◆ Your goal
Your answer should consist of the lines holding "Block", copied from the material below.

★ ★ ★ ★

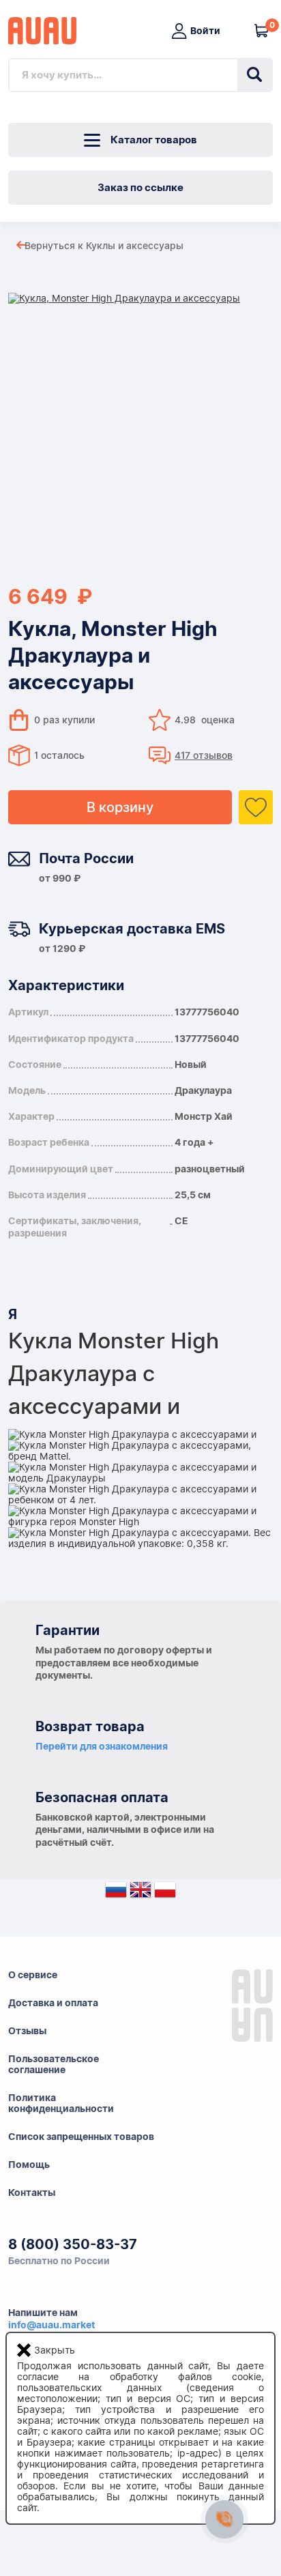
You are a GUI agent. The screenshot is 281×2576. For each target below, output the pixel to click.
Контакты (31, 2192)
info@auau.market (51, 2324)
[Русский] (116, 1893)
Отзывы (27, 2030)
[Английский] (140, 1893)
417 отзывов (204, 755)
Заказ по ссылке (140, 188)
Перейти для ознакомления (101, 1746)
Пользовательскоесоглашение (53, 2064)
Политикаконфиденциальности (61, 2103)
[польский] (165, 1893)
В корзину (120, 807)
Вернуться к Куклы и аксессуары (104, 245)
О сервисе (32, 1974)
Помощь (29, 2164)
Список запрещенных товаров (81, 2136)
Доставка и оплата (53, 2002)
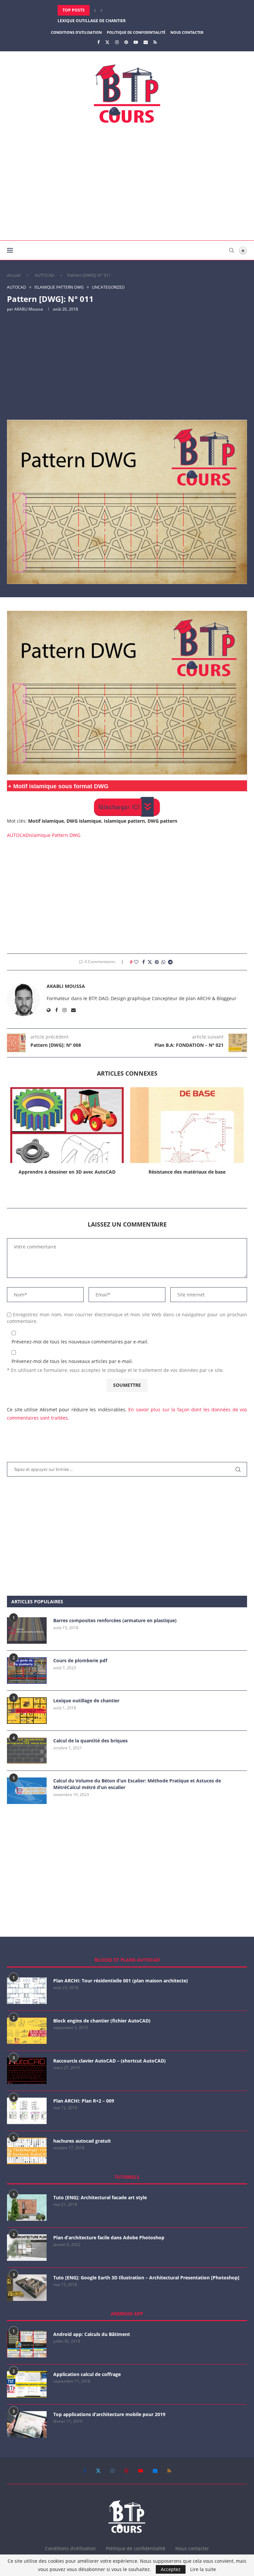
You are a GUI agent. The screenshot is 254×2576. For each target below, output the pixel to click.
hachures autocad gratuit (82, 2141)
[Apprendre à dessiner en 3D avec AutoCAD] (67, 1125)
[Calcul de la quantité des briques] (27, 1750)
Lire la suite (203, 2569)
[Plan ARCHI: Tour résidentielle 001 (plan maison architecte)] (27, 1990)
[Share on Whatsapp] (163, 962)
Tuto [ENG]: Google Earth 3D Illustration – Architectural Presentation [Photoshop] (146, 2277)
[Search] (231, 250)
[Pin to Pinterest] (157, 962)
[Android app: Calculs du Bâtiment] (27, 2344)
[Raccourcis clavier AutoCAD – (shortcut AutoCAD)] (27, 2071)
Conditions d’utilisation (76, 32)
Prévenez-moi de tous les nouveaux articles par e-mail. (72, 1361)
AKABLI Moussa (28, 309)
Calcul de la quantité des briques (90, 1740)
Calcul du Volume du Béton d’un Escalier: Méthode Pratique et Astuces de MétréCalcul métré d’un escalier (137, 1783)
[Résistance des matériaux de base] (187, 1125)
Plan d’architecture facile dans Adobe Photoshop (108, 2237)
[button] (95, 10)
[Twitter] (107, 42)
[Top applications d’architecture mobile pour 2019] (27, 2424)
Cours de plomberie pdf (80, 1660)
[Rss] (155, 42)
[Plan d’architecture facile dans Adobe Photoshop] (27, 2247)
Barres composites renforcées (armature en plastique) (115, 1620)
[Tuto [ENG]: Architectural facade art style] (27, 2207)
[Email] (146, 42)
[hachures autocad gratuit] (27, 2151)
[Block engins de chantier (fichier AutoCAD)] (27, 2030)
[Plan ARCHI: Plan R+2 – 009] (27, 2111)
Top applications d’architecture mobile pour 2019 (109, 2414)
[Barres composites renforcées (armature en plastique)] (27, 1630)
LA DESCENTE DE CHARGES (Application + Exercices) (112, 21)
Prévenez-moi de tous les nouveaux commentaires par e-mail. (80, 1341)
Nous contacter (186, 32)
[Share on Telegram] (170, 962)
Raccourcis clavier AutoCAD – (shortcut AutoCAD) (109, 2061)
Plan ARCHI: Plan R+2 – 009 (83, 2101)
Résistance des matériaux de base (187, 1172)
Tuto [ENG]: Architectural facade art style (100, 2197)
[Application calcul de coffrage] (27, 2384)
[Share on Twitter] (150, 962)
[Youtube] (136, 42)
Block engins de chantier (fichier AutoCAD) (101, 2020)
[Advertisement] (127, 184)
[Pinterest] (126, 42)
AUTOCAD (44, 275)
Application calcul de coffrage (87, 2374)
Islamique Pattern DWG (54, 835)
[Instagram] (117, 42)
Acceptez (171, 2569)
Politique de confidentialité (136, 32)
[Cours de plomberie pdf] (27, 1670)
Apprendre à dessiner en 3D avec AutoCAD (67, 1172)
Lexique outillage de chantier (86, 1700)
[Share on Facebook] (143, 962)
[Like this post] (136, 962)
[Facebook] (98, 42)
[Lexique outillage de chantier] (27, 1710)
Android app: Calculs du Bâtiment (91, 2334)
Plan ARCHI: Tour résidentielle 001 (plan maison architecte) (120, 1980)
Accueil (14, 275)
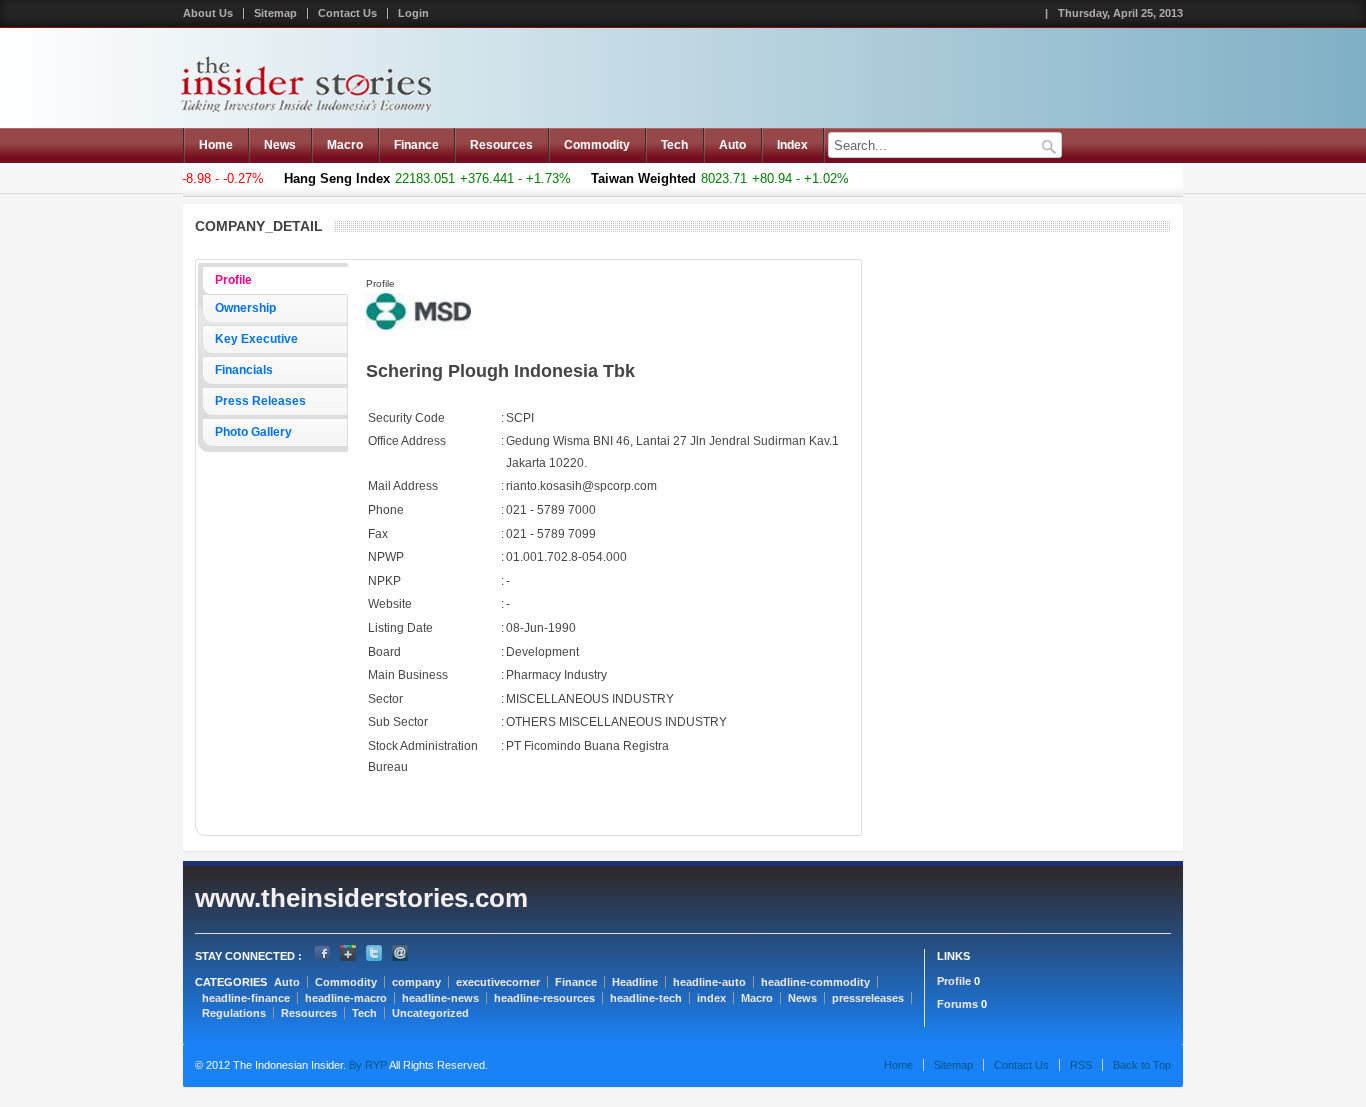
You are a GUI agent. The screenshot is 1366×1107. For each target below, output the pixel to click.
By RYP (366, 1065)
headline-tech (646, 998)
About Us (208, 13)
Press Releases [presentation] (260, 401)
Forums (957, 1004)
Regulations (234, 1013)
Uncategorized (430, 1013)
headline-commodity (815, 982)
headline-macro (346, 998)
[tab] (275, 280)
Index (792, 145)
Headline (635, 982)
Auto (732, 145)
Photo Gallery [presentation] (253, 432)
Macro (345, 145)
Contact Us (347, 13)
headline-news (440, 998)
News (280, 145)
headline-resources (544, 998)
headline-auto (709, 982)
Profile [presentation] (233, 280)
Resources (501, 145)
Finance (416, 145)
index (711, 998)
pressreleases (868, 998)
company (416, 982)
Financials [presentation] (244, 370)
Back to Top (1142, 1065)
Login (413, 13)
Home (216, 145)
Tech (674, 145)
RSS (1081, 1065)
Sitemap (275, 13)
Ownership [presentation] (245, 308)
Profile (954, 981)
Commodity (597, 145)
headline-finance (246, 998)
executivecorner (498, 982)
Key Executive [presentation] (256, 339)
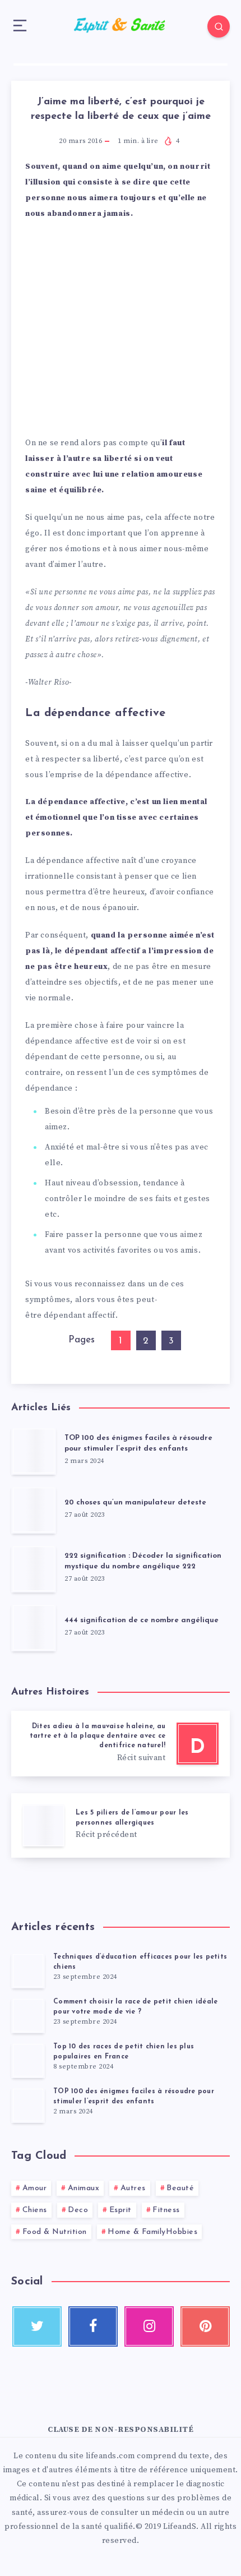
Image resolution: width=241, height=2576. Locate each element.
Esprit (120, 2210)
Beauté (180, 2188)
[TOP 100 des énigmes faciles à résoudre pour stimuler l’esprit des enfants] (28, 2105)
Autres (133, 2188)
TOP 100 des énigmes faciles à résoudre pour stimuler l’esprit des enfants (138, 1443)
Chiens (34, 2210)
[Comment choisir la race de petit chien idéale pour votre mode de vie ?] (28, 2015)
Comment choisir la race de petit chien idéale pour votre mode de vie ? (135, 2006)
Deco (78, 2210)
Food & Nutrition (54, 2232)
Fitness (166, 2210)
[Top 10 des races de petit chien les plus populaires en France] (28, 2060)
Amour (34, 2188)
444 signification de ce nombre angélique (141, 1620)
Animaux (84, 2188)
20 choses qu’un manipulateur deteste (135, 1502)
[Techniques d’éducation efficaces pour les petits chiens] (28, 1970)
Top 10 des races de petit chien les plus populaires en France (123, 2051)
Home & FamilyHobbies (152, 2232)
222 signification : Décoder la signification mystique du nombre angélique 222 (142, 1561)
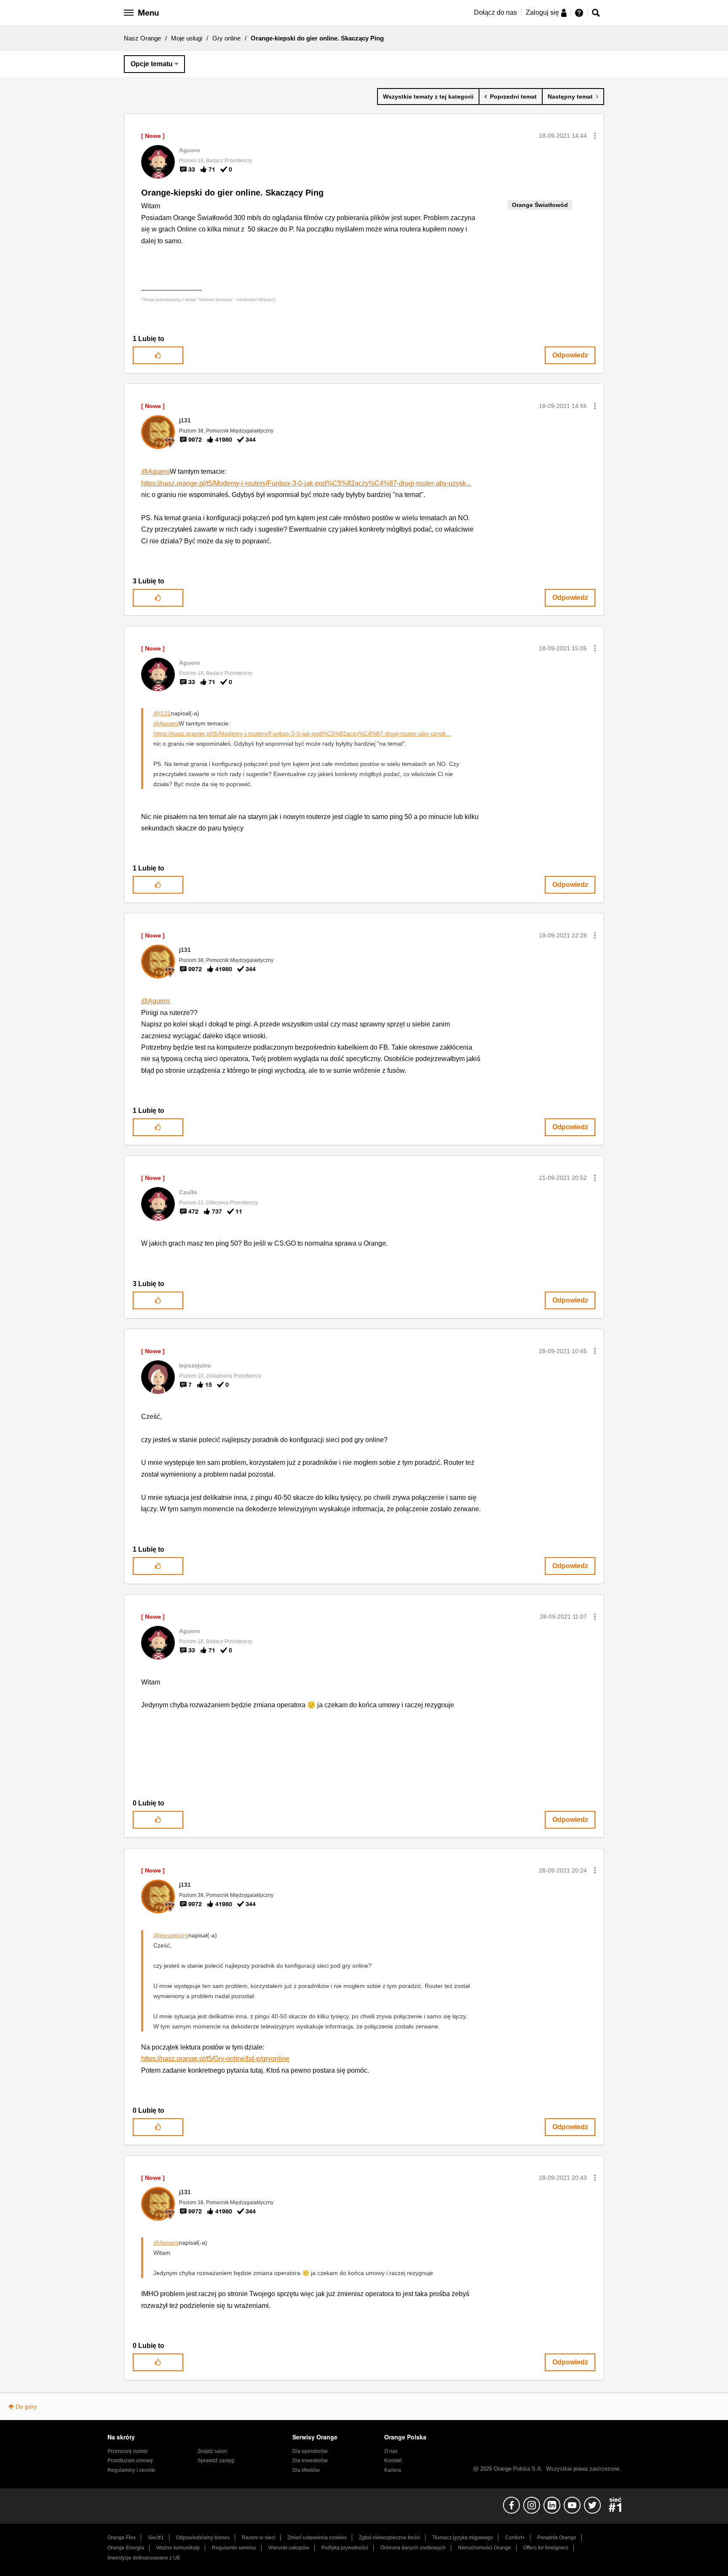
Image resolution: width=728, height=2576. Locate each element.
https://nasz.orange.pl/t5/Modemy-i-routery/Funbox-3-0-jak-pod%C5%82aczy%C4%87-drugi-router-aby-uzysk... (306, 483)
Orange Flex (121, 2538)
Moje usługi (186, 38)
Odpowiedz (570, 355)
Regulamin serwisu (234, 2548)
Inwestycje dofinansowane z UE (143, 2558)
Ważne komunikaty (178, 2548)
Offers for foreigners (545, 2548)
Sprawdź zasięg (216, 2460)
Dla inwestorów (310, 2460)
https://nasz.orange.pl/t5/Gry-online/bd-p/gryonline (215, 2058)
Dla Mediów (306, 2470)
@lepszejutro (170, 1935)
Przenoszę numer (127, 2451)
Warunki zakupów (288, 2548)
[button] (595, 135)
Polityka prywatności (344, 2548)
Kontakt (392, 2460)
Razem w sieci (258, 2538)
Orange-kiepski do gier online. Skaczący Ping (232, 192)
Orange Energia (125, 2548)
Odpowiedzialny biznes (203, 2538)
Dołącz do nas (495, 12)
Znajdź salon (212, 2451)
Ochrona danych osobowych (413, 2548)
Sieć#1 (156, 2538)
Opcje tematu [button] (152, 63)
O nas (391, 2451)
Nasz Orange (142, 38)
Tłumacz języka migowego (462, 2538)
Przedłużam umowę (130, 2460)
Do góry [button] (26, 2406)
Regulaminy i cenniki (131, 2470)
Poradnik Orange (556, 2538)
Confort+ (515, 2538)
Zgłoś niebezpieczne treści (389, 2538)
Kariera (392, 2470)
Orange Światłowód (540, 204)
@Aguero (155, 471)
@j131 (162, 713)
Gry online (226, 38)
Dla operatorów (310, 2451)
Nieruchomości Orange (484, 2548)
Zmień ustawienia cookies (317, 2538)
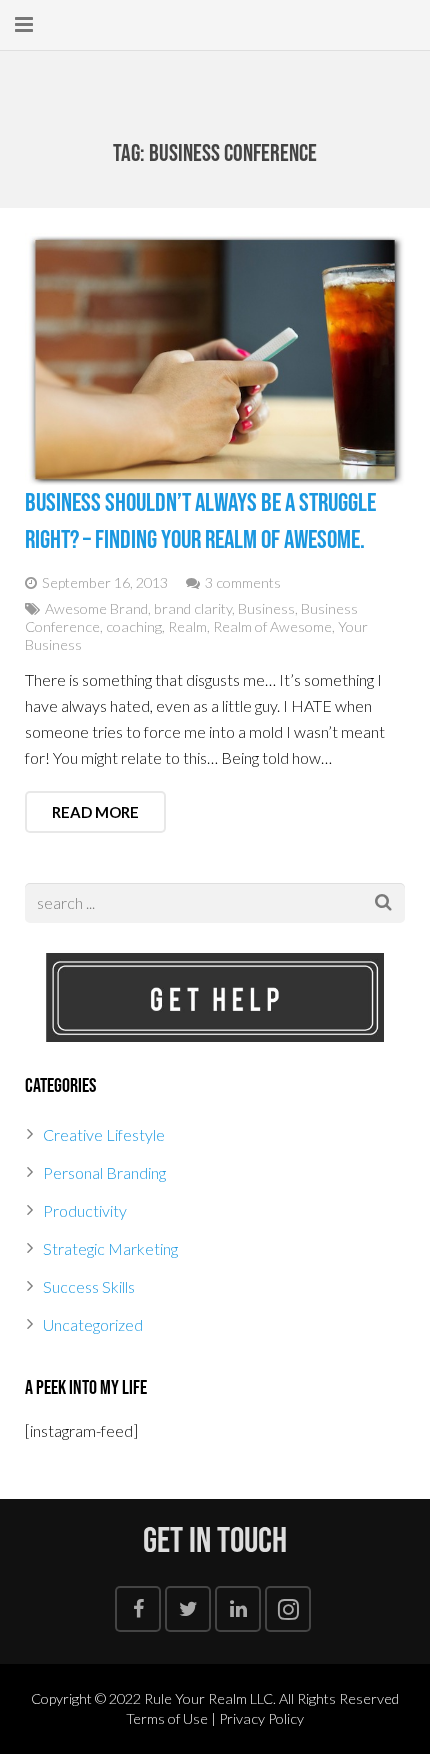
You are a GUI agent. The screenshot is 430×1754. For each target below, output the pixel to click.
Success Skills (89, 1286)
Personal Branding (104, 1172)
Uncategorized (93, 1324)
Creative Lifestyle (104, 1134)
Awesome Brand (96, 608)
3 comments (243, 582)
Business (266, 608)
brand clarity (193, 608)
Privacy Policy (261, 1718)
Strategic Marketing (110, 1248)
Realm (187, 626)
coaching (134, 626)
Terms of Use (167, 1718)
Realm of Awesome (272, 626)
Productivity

★ ★ ★ ★

◆ Output for this exercise
[Block engins de chantier (fichier AutoCAD)] (27, 2030)
Block engins de chantier (fichier AutoCAD) (101, 2020)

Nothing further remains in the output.